• **What needs to be done**: Your answer should be the lines from the one with "Task: Open the Problems view tab" to the end of the data below, both included, exact and free of pictures.
Provided data below:
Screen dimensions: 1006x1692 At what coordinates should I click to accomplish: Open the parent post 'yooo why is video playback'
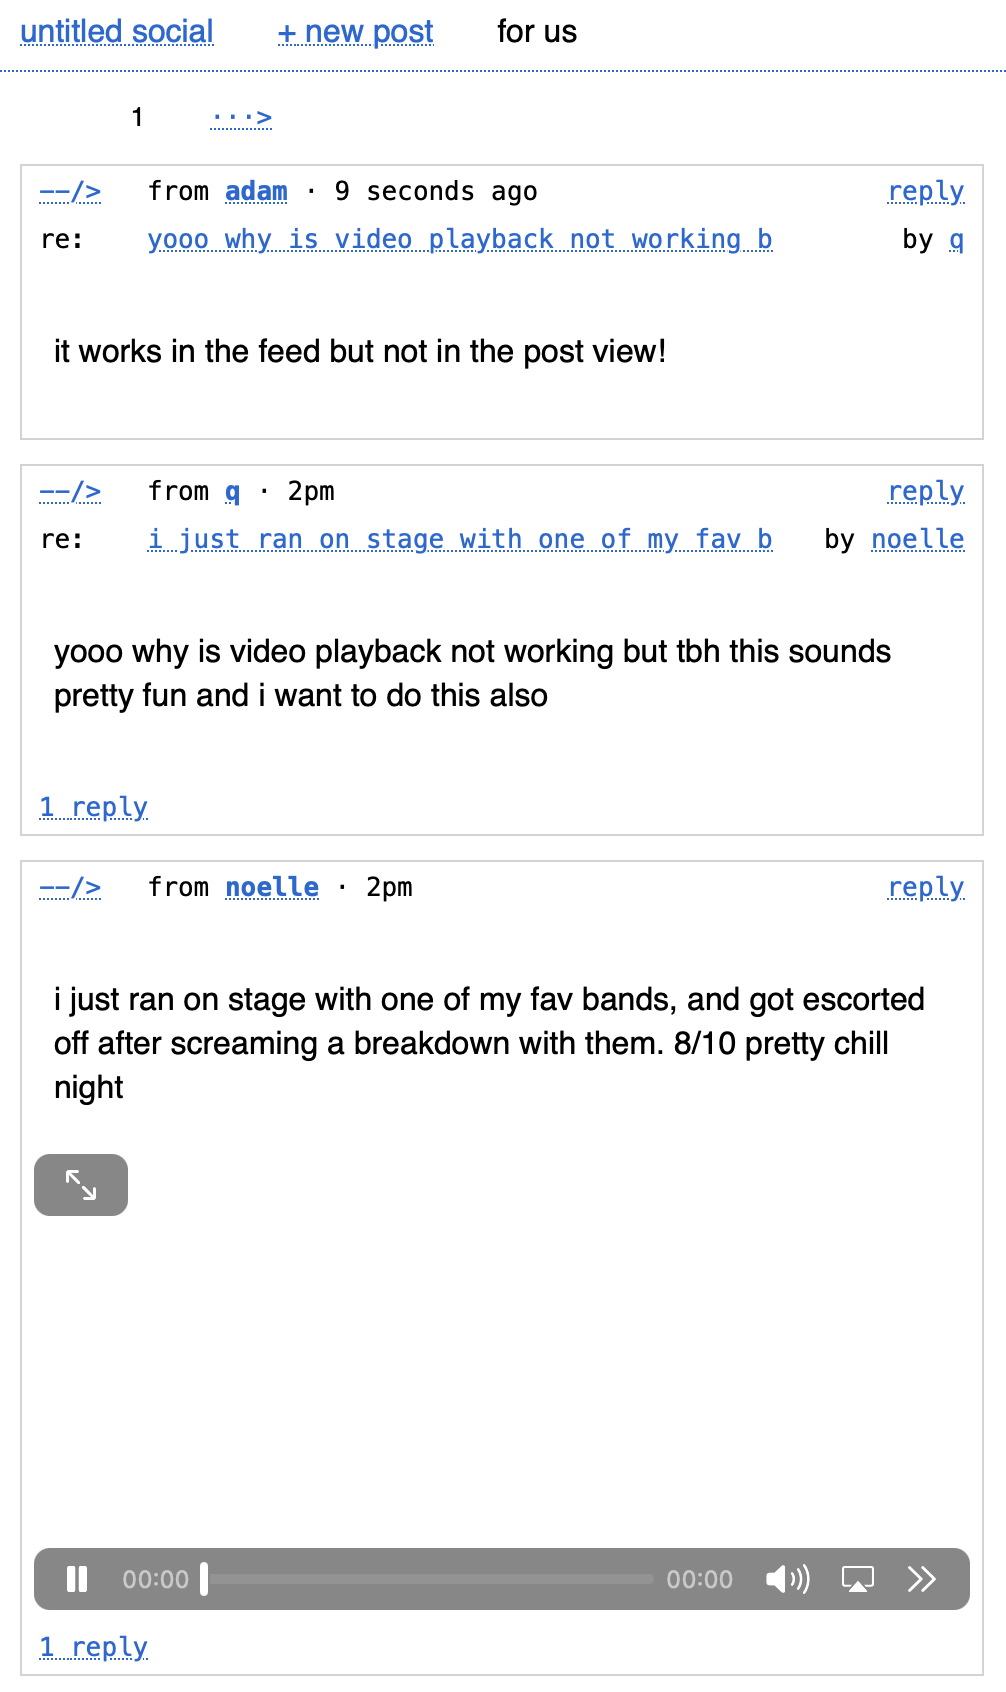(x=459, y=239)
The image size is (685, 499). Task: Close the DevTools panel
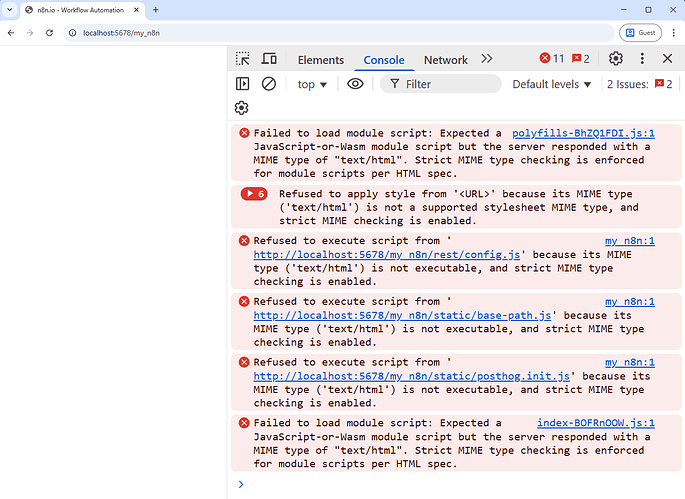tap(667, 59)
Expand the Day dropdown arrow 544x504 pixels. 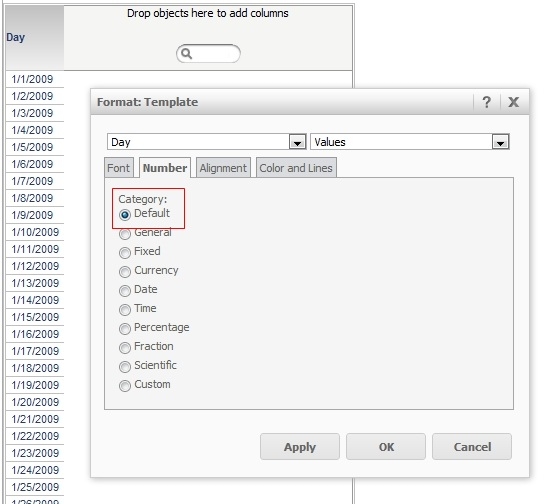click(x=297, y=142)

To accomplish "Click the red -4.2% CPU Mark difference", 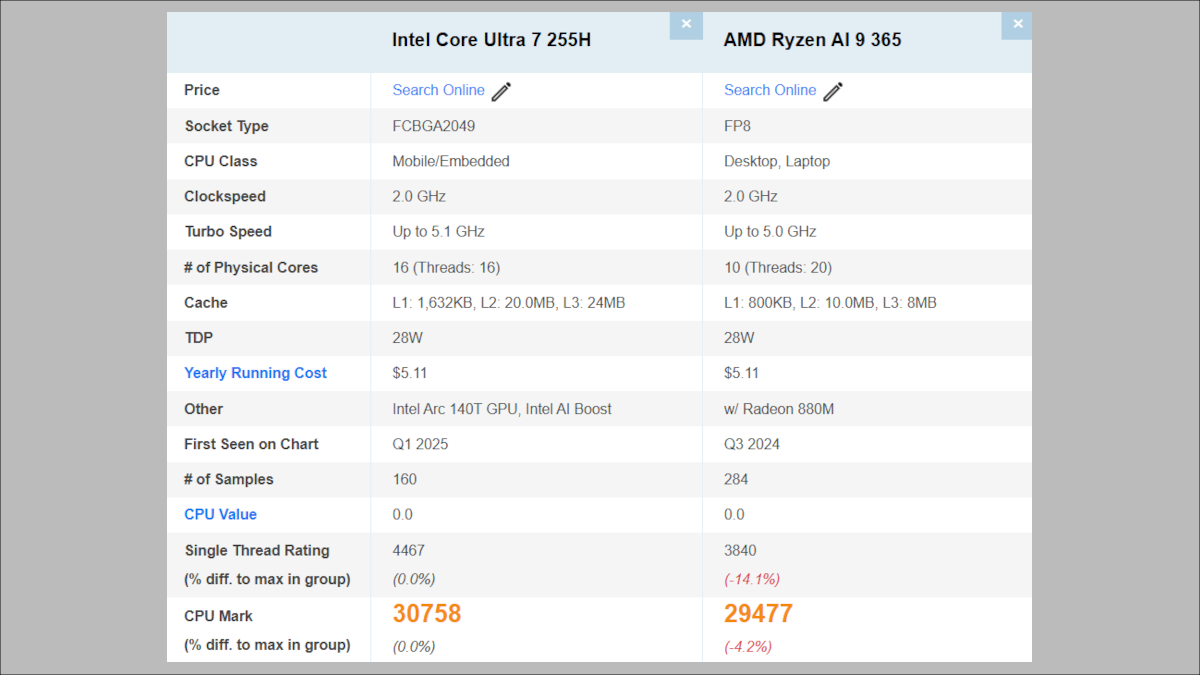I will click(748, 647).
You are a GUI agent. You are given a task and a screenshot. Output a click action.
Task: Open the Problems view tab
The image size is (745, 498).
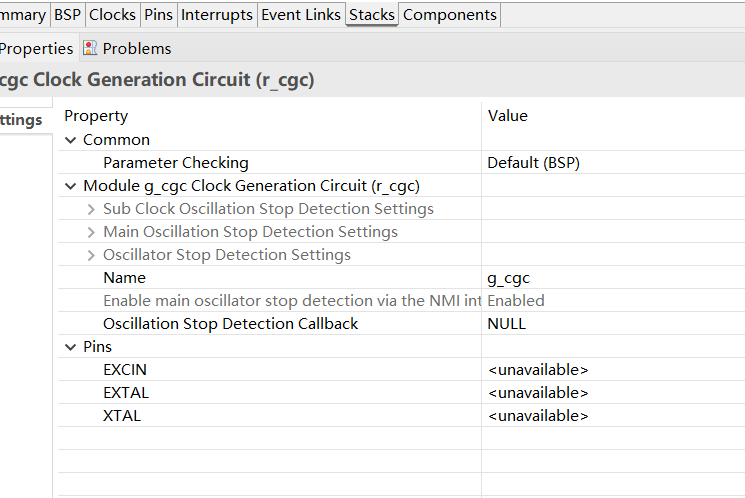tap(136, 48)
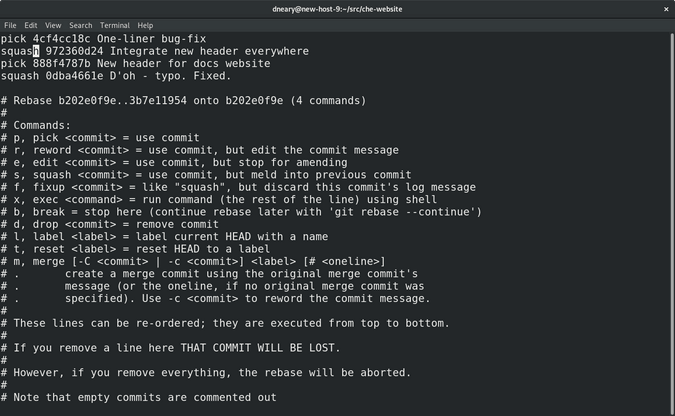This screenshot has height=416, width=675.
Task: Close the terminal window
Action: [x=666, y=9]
End of Provided data.
• **Solution for this problem**:
Task: Open the Problems view tab
The image size is (745, 498).
tap(136, 48)
This screenshot has height=416, width=675.
Task: Close the terminal window
Action: [x=666, y=9]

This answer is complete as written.